- Other name: SAD
- Leader: Abu Mahdi al-Ja'afari
- Founded: August 2020
- Country: Iraq
- Ideology: Shia Islam Anti-Zionism
- Part of: Popular Mobilization Forces Islamic Resistance in Iraq;
- Wars: Iraqi conflict; Sectarian violence in Iraq; 2026 Iran war 2026 Iranian strikes on the Kurdistan Region; ;

= Saraya Awliya al-Dam =

Iraqi Shi'ite militia

Saraya Awliya al-Dam (سرايا أولياء الدم), also referred to by the abbreviation SAD, is a Shi'ite pro-Iran militia based in Iraq. The organization is known for its counter-U.S. operations in northern Iraq, specifically in the Kurdistan Region.

In 2021, the group claimed responsibility for the 2021 Erbil rocket attacks, which killed two civilians and injured six more, including an American soldier.

== History ==
SAD has been described as "a relatively new player" in the Iraqi conflict. The first operation of Saraya Awliya al-Dam occurred on 24 August 2020, when they attacked a group of Iraqi trucks that may have been carrying U.S. goods. The organization confirmed they were responsible.

On 6 January 2021, another attack was launched by SAD on another convoy of trucks.

The day after the 2021 Erbil rocket attacks, SAD claimed responsibility for the airstrikes. It was the most serious attack on the coalition since the Biden administration began. SAD proclaimed:The American occupation will not be safe from our strikes in any inch of the homeland, even in Kurdistan, where we promise we will carry out other qualitative operations.

The group claimed two attacks in March 2026, following the outbreak of the 2026 Iran war; one attack, on 2 March, took place near Baghdad International Airport, while another attack took place the previous day at a US base in northern Iraq.

On 17 March 2026, the group published a footage of a reconnaissance drone flying above the US embassy compound in Baghdad. According to an observer the footage is consistent with the footage obtained from a Fiber optic drone suggesting that the group had acquired such advanced technology. A few weeks later, on 5 April, the group claimed responsibility for drone strikes against the Ali Al Salem Air Base in Kuwait, Muwaffaq Salti Air Base in Jordan, and Qasrak Base in Syria, all of which were used by U.S. forces.

== Foreign relations ==
SAD officially supports Iran, and is often classified as an Iranian proxy. Iranian officials have denied allegations by some Iraqi politicians that they have ties to the group. SAD may also have ties to Kataib Hezbollah, which officially backs Iran.[16] The Washington Institute for Near East Policy profile states that Kurdish intelligence later extracted confessions from accused perpetrators of the February 2021 Erbil attack who claimed to belong to Kata'ib Sayyid al-Shuhada.

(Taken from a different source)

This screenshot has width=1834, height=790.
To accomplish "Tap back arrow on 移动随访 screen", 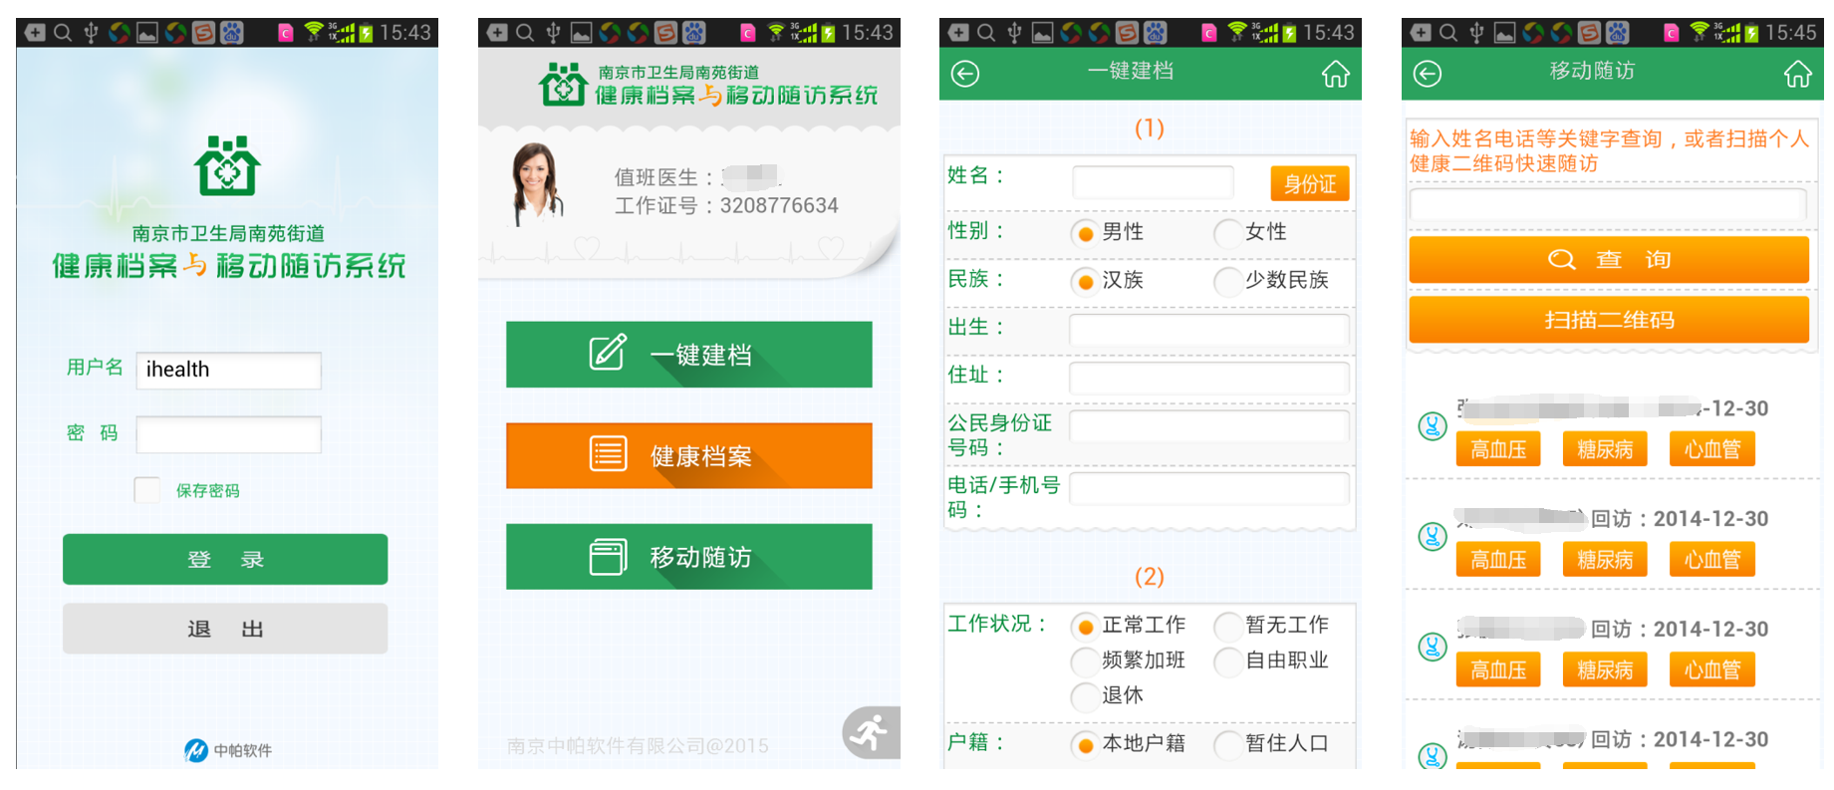I will [x=1428, y=74].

The SAD is generally considered to be at odds with Turkey, and could possibly pose a threat to Turkey–Iran relations in the future. After the Erbil attacks, the SAD announced that they "only targeted American, Turkish, and Israeli occupation bases." The journalist Shelly Kittleson commented:Though many armed groups and others in the country have, for more than a decade, demanded an end to the "American-Israeli occupation", the addition of "Turkish" is significant.

Many commentators have suggested that SAD could be a front for the Popular Mobilization Forces (PMF).

Reports by the Washington Institute suggested that they might have connections to Asaib Ahl al-Haq, an Iraqi Shi'a paramilitary, which is classified as a terrorist organization by the United States.

== Criticism ==
Many critics have described it as a terrorist group. Other commentators have accused Iran of denying their alleged ties to the SAD.

== Social media ==
The militia has a Telegram account, which has been repeatedly noted by different news sources.